## WORK INSTRUCTIONS
In the records below, find the line with "672x626 pixels." and repeat exactly every line from it through the line with "the 源 source". Pictures stay out.

## RECORDS SUPPLIED
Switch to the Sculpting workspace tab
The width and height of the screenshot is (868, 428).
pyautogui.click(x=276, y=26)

...

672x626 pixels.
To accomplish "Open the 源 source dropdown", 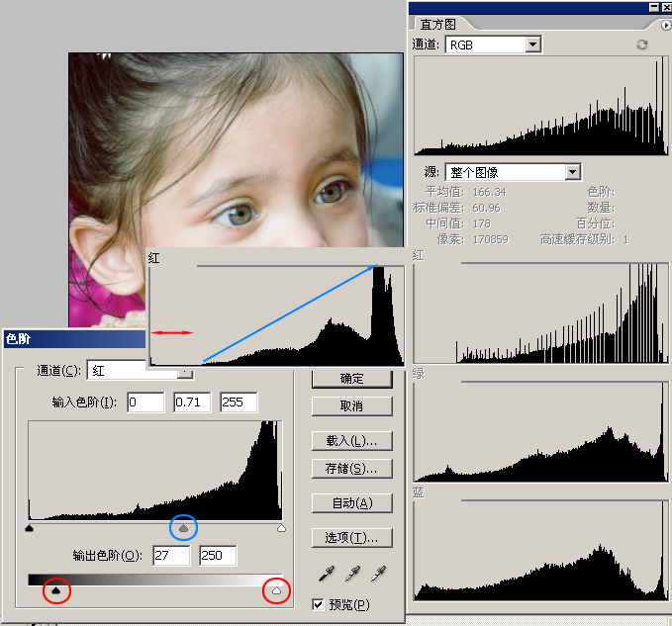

## OUTPUT BELOW
672x626 pixels.
To accomplish "Open the 源 source dropdown", 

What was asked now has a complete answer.